Example output record

{
"query": "machine learning",
"page": 0,
"position": 1,
"paperTitle": "Machine learning",
"url": "https://books.google.com/books?id=ctM-EAAAQBAJ",
"authors": "ZH Zhou",
"publicationInfo": "2021 - books.google.com",
"year": 2021,
"citedBy": 3759,
"citedByUrl": "https://scholar.google.com/scholar?cites=3387547533016043281",
"paperAbstract": "Machine learning addresses the question of how to build computers that improve automatically through experience...",
"relatedArticlesUrl": "https://scholar.google.com/scholar?q=related:EQ8shYj8Ai8J:scholar.google.com/",
"pdfUrl": null,
"scrapedAt": "2026-05-14T10:23:45.123456+00:00",
"error": null
}

Use cases

Academic research and literature reviews

Search a topic and collect the top-cited papers. Sort by citedBy to find the most influential work. Use startYear/endYear to scope a review to a specific period.

{
"queries": ["CRISPR gene editing cancer therapy"],
"startYear": 2018,
"endYear": 2024,
"pages": 10,
"maxItems": 100
}

Citation tracking

Monitor how many times a specific paper or author's work has been cited over time. Run the same query on a schedule and compare citedBy counts between runs.

SEO and content research

Find the most-cited academic sources for a topic before writing a long-form article or white paper. Use paperAbstract and pdfUrl to quickly assess relevance without opening each link.

Competitive intelligence

Track publication output in a specific subject area or from a specific institution. Feed the results into a database and query it over time to spot trends.

Dataset building for NLP and ML

Collect paper metadata at scale for training or evaluation datasets. The paperAbstract field gives you short English-language text samples across many topics.

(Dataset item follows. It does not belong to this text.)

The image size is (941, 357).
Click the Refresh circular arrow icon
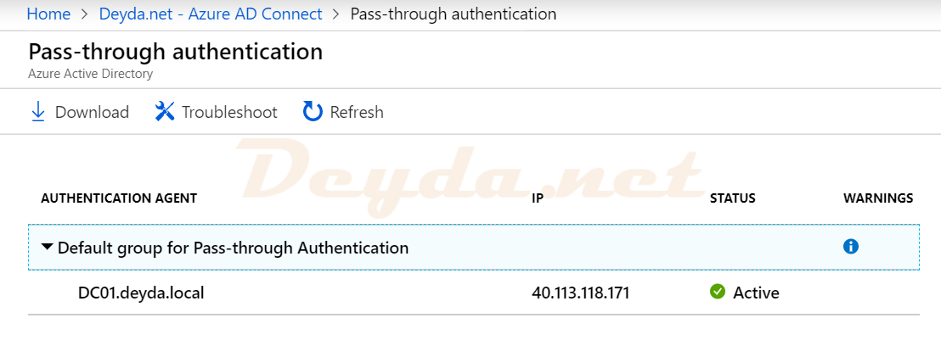(x=313, y=111)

Grant and funding research

Search for papers related to a funding call topic. Use authors and publicationInfo to identify active researchers and institutions in the space.

Tips for better results

  • Use specific multi-word queries for more precise results: "deep learning drug discovery" returns more relevant papers than just "deep learning".
  • Set startYear to filter out older work. Google Scholar's index goes back decades, and many queries surface results from the 1990s without a year filter.
  • Set maxItems to 100 and pages to 10 to collect the full first 100 results for each query. Google Scholar caps public access at around 100 results per search.
  • Use language: "en" to restrict results to English-language papers even when searching non-English topics.
  • For multi-author or multi-topic tracking, use the queries list with one query per author name, paper topic, or keyword cluster.

Notes

  • Google Scholar returns up to 10 results per page and limits public access to roughly the first 10 pages (100 results) per query.
  • Year filtering uses Google Scholar's built-in as_ylo and as_yhi parameters and applies server-side.
  • Some results are book entries, patents, or citation-only records with no direct URL. The url field will be null for those.
  • PDF links appear when Google Scholar indexes a freely available version. Not all papers have one.
  • If a page returns no results, pagination stops early for that query and moves to the next one.
  • Results with scraping errors are pushed with an error field set so the rest of the run continues uninterrupted.